══ EXTRAIT DE PAGE ══

Alexandre Ghotbi Mercredi 2 avril 2008
Depuis cinq ou six ans, on assiste à un phénomène passionnant: l'émergence de garde-temps qui arborent des formes jamais utilisées auparavant. Des objets qui oscillent entre l'horlogerie, la sculpture et l'art expérimental, qui peuvent ressembler au signe de l'infini, à une fusée spatiale ou au casque de Dark Vador.
On aurait pu penser qu'il ne s'agissait là que d'un courant passager, porté par des espoirs de nouveau millénaire. Or il s'agit de bien plus que cela: ce marché de niche prend de l'ampleur grâce notamment à de nouvelles générations de collectionneurs, passionnés de design, qui ont parfois le même âge que les horlogers et qui ont grandi entourés des mêmes références stylistiques.
Ces montres ne sont pas nées par hasard. En vérité, il n'a pas fallu attendre le nouveau millénaire pour que la montre-bracelet évolue et prenne des contours originaux et novateurs (lire encadré).

═══
══ LISTE DES LIGNES ══

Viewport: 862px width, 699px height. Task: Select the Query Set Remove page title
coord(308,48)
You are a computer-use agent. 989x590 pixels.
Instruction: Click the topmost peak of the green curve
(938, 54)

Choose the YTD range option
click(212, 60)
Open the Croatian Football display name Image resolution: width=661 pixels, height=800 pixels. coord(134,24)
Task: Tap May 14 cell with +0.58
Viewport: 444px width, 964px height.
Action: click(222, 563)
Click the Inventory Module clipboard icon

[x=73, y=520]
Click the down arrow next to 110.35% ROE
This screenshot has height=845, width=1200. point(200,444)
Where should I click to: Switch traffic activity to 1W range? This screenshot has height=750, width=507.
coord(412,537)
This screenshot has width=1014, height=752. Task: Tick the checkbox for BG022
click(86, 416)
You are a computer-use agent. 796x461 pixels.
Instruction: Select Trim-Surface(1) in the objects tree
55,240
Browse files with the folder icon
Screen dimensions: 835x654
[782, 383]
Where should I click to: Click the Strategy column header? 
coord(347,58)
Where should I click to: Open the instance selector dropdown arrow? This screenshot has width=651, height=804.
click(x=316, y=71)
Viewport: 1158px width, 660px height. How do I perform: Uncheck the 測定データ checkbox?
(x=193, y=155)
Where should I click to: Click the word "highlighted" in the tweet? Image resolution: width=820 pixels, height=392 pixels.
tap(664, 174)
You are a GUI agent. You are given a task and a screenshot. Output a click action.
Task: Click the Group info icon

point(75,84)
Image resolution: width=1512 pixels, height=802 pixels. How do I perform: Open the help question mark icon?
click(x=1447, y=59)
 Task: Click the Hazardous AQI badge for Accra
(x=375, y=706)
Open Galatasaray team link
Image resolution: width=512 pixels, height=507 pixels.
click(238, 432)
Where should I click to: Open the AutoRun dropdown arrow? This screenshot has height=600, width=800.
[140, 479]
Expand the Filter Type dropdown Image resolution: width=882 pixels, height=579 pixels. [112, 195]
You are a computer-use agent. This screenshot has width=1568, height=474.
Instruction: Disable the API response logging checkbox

═══

**CONSIGNES:**
1. Recopiez le passage de l'article sur les montres qui s'ouvre sur les mots contenant "On aurait pu" et se termine par "novateurs (lire encadré).".
2. Présentez sous forme de liste numérotée les lignes des données collectées, de celle qui contient "You are a computer-use agent. 796x461 pixels." jusqu'à celle qui contient "click(x=316, y=71)", toutes deux incluses, en omettant les lignes vides.

**RÉPONSES FINALES:**
1.
On aurait pu penser qu'il ne s'agissait là que d'un courant passager, porté par des espoirs de nouveau millénaire. Or il s'agit de bien plus que cela: ce marché de niche prend de l'ampleur grâce notamment à de nouvelles générations de collectionneurs, passionnés de design, qui ont parfois le même âge que les horlogers et qui ont grandi entourés des mêmes références stylistiques.
Ces montres ne sont pas nées par hasard. En vérité, il n'a pas fallu attendre le nouveau millénaire pour que la montre-bracelet évolue et prenne des contours originaux et novateurs (lire encadré).

2.
1. You are a computer-use agent. 796x461 pixels.
2. Instruction: Select Trim-Surface(1) in the objects tree
3. 55,240
4. Browse files with the folder icon
5. Screen dimensions: 835x654
6. [782, 383]
7. Where should I click to: Click the Strategy column header? 
8. coord(347,58)
9. Where should I click to: Open the instance selector dropdown arrow? This screenshot has width=651, height=804.
10. click(x=316, y=71)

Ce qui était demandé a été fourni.